**Provided data:**
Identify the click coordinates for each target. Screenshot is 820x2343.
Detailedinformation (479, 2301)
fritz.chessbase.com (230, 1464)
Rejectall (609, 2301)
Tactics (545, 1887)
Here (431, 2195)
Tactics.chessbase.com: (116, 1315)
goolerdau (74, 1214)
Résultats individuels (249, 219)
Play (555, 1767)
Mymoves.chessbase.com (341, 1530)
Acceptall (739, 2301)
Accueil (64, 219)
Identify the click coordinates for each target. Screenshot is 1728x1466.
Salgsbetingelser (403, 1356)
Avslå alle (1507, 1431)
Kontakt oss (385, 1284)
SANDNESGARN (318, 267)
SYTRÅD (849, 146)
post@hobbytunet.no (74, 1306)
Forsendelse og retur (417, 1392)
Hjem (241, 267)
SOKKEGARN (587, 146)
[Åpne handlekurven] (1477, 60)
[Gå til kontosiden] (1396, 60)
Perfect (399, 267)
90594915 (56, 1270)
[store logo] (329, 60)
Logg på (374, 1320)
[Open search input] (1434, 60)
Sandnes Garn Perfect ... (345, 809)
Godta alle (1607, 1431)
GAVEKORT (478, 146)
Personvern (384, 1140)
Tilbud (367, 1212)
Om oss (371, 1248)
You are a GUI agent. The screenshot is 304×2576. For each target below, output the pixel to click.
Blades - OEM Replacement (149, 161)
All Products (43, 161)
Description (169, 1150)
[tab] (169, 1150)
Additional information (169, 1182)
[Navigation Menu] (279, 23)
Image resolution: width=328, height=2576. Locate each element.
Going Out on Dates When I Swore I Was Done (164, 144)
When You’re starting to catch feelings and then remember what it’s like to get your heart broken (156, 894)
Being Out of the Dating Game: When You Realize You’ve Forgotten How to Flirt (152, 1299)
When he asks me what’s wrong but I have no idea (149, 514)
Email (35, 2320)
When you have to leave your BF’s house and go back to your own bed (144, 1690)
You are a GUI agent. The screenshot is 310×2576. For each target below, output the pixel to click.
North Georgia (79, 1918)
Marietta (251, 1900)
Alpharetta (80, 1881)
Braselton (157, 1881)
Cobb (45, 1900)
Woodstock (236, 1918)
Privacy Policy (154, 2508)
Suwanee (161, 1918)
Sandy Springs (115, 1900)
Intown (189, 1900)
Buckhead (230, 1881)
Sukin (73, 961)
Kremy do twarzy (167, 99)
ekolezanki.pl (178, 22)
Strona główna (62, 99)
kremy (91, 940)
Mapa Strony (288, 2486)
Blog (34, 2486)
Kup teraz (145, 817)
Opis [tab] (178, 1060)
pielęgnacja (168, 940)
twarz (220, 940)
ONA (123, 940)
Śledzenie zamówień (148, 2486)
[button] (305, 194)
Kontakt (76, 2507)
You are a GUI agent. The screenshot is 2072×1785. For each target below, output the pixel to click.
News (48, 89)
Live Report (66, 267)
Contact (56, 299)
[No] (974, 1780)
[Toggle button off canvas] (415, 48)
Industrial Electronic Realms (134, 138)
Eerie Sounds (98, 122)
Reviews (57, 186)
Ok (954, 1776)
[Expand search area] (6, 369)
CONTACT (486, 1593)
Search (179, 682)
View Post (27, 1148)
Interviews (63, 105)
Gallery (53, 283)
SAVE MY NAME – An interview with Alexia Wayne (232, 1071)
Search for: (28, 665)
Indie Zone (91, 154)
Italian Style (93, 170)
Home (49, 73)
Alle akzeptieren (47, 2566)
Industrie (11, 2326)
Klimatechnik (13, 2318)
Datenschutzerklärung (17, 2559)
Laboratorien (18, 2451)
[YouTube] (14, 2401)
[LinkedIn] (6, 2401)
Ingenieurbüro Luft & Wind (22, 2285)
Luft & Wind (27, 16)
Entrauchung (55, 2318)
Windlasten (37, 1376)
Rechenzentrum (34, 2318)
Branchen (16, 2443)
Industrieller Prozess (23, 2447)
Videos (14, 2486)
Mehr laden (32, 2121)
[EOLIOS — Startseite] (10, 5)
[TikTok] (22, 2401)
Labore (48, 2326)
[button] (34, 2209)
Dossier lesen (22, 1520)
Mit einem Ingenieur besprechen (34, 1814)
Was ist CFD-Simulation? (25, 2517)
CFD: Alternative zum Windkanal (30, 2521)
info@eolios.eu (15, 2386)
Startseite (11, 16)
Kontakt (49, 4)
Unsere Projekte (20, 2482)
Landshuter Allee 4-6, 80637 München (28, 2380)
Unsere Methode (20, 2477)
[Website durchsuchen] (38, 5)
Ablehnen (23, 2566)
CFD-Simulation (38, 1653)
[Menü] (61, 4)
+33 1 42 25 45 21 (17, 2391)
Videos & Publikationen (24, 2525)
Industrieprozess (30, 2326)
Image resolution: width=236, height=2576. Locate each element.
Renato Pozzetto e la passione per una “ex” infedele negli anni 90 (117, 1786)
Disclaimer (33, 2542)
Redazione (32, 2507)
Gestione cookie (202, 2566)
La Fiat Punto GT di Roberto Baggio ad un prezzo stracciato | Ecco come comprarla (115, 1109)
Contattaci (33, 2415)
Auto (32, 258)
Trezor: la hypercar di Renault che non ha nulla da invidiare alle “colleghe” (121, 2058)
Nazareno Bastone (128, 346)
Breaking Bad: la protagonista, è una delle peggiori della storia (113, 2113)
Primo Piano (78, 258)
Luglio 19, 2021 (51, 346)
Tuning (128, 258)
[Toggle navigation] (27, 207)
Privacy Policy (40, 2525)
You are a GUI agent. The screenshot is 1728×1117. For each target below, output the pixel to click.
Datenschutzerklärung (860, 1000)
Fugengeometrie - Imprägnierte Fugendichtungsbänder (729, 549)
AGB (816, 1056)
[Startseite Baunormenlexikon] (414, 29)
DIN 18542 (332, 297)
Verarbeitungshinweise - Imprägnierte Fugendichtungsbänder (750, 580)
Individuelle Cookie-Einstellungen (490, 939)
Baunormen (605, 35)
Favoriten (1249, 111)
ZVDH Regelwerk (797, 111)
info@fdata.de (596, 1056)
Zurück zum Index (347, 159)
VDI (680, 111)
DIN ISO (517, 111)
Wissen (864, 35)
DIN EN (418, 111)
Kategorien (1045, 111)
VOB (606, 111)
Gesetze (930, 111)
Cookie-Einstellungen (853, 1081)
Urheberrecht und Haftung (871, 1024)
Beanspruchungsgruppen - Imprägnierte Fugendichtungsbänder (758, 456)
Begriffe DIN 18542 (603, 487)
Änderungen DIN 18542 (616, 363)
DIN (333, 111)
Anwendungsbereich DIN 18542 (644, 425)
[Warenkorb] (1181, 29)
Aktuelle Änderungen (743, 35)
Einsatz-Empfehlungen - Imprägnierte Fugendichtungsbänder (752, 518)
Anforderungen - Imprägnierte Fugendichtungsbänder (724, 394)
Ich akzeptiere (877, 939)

**Exercise requirements:**
The entries above are to be output exactly as they appear.

**Response to the exercise:**
Identify the click coordinates for each target. Screenshot is 820x2343.
Detailedinformation (479, 2301)
fritz.chessbase.com (230, 1464)
Rejectall (609, 2301)
Tactics (545, 1887)
Here (431, 2195)
Tactics.chessbase.com: (116, 1315)
goolerdau (74, 1214)
Résultats individuels (249, 219)
Play (555, 1767)
Mymoves.chessbase.com (341, 1530)
Acceptall (739, 2301)
Accueil (64, 219)
Identify the click coordinates for each target. Screenshot is 1728x1466.
Salgsbetingelser (403, 1356)
Avslå alle (1507, 1431)
Kontakt oss (385, 1284)
SANDNESGARN (318, 267)
SYTRÅD (849, 146)
post@hobbytunet.no (74, 1306)
Forsendelse og retur (417, 1392)
Hjem (241, 267)
SOKKEGARN (587, 146)
[Åpne handlekurven] (1477, 60)
[Gå til kontosiden] (1396, 60)
Perfect (399, 267)
90594915 (56, 1270)
[store logo] (329, 60)
Logg på (374, 1320)
[Open search input] (1434, 60)
Sandnes Garn Perfect ... (345, 809)
Godta alle (1607, 1431)
GAVEKORT (478, 146)
Personvern (384, 1140)
Tilbud (367, 1212)
Om oss (371, 1248)
You are a GUI agent. The screenshot is 304×2576. For each target below, output the pixel to click.
Blades - OEM Replacement (149, 161)
All Products (43, 161)
Description (169, 1150)
[tab] (169, 1150)
Additional information (169, 1182)
[Navigation Menu] (279, 23)
Image resolution: width=328, height=2576. Locate each element.
Going Out on Dates When I Swore I Was Done (164, 144)
When You’re starting to catch feelings and then remember what it’s like to get your heart broken (156, 894)
Being Out of the Dating Game: When You Realize You’ve Forgotten How to Flirt (152, 1299)
When he asks me what’s wrong but I have no idea (149, 514)
Email (35, 2320)
When you have to leave your BF’s house and go back to your own bed (144, 1690)
You are a GUI agent. The screenshot is 310×2576. For each target below, output the pixel to click.
North Georgia (79, 1918)
Marietta (251, 1900)
Alpharetta (80, 1881)
Braselton (157, 1881)
Cobb (45, 1900)
Woodstock (236, 1918)
Privacy Policy (154, 2508)
Suwanee (161, 1918)
Sandy Springs (115, 1900)
Intown (189, 1900)
Buckhead (230, 1881)
Sukin (73, 961)
Kremy do twarzy (167, 99)
ekolezanki.pl (178, 22)
Strona główna (62, 99)
kremy (91, 940)
Mapa Strony (288, 2486)
Blog (34, 2486)
Kup teraz (145, 817)
Opis [tab] (178, 1060)
pielęgnacja (168, 940)
twarz (220, 940)
ONA (123, 940)
Śledzenie zamówień (148, 2486)
[button] (305, 194)
Kontakt (76, 2507)
You are a GUI agent. The screenshot is 2072×1785. For each target below, output the pixel to click.
News (48, 89)
Live Report (66, 267)
Contact (56, 299)
[No] (974, 1780)
[Toggle button off canvas] (415, 48)
Industrial Electronic Realms (134, 138)
Eerie Sounds (98, 122)
Reviews (57, 186)
Ok (954, 1776)
[Expand search area] (6, 369)
CONTACT (486, 1593)
Search (179, 682)
View Post (27, 1148)
Interviews (63, 105)
Gallery (53, 283)
SAVE MY NAME – An interview with Alexia Wayne (232, 1071)
Search for: (28, 665)
Indie Zone (91, 154)
Italian Style (93, 170)
Home (49, 73)
Alle akzeptieren (47, 2566)
Industrie (11, 2326)
Klimatechnik (13, 2318)
Datenschutzerklärung (17, 2559)
Laboratorien (18, 2451)
[YouTube] (14, 2401)
[LinkedIn] (6, 2401)
Ingenieurbüro Luft & Wind (22, 2285)
Luft & Wind (27, 16)
Entrauchung (55, 2318)
Windlasten (37, 1376)
Rechenzentrum (34, 2318)
Branchen (16, 2443)
Industrieller Prozess (23, 2447)
Videos (14, 2486)
Mehr laden (32, 2121)
[EOLIOS — Startseite] (10, 5)
[TikTok] (22, 2401)
Labore (48, 2326)
[button] (34, 2209)
Dossier lesen (22, 1520)
Mit einem Ingenieur besprechen (34, 1814)
Was ist CFD-Simulation? (25, 2517)
CFD: Alternative zum Windkanal (30, 2521)
info@eolios.eu (15, 2386)
Startseite (11, 16)
Kontakt (49, 4)
Unsere Projekte (20, 2482)
Landshuter Allee 4-6, 80637 München (28, 2380)
Unsere Methode (20, 2477)
[Website durchsuchen] (38, 5)
Ablehnen (23, 2566)
CFD-Simulation (38, 1653)
[Menü] (61, 4)
+33 1 42 25 45 21 (17, 2391)
Videos & Publikationen (24, 2525)
Industrieprozess (30, 2326)
Image resolution: width=236, height=2576. Locate each element.
Renato Pozzetto e la passione per una “ex” infedele negli anni 90 (117, 1786)
Disclaimer (33, 2542)
Redazione (32, 2507)
Gestione cookie (202, 2566)
La Fiat Punto GT di Roberto Baggio ad un prezzo stracciato | Ecco come comprarla (115, 1109)
Contattaci (33, 2415)
Auto (32, 258)
Trezor: la hypercar di Renault che non ha nulla da invidiare alle “colleghe” (121, 2058)
Nazareno Bastone (128, 346)
Breaking Bad: la protagonista, è una delle peggiori della storia (113, 2113)
Primo Piano (78, 258)
Luglio 19, 2021 (51, 346)
Tuning (128, 258)
[Toggle navigation] (27, 207)
Privacy Policy (40, 2525)
You are a GUI agent. The screenshot is 1728×1117. For each target below, output the pixel to click.
Datenschutzerklärung (860, 1000)
Fugengeometrie - Imprägnierte Fugendichtungsbänder (729, 549)
AGB (816, 1056)
[Startseite Baunormenlexikon] (414, 29)
DIN 18542 (332, 297)
Verarbeitungshinweise - Imprägnierte Fugendichtungsbänder (750, 580)
Individuelle Cookie-Einstellungen (490, 939)
Baunormen (605, 35)
Favoriten (1249, 111)
ZVDH Regelwerk (797, 111)
info@fdata.de (596, 1056)
Zurück zum Index (347, 159)
VDI (680, 111)
DIN ISO (517, 111)
Wissen (864, 35)
DIN EN (418, 111)
Kategorien (1045, 111)
VOB (606, 111)
Gesetze (930, 111)
Cookie-Einstellungen (853, 1081)
Urheberrecht und Haftung (871, 1024)
Beanspruchungsgruppen - Imprägnierte Fugendichtungsbänder (758, 456)
Begriffe DIN 18542 (603, 487)
Änderungen DIN 18542 (616, 363)
DIN (333, 111)
Anwendungsbereich DIN 18542 (644, 425)
[Warenkorb] (1181, 29)
Aktuelle Änderungen (743, 35)
Einsatz-Empfehlungen - Imprägnierte Fugendichtungsbänder (752, 518)
Anforderungen - Imprägnierte Fugendichtungsbänder (724, 394)
Ich akzeptiere (877, 939)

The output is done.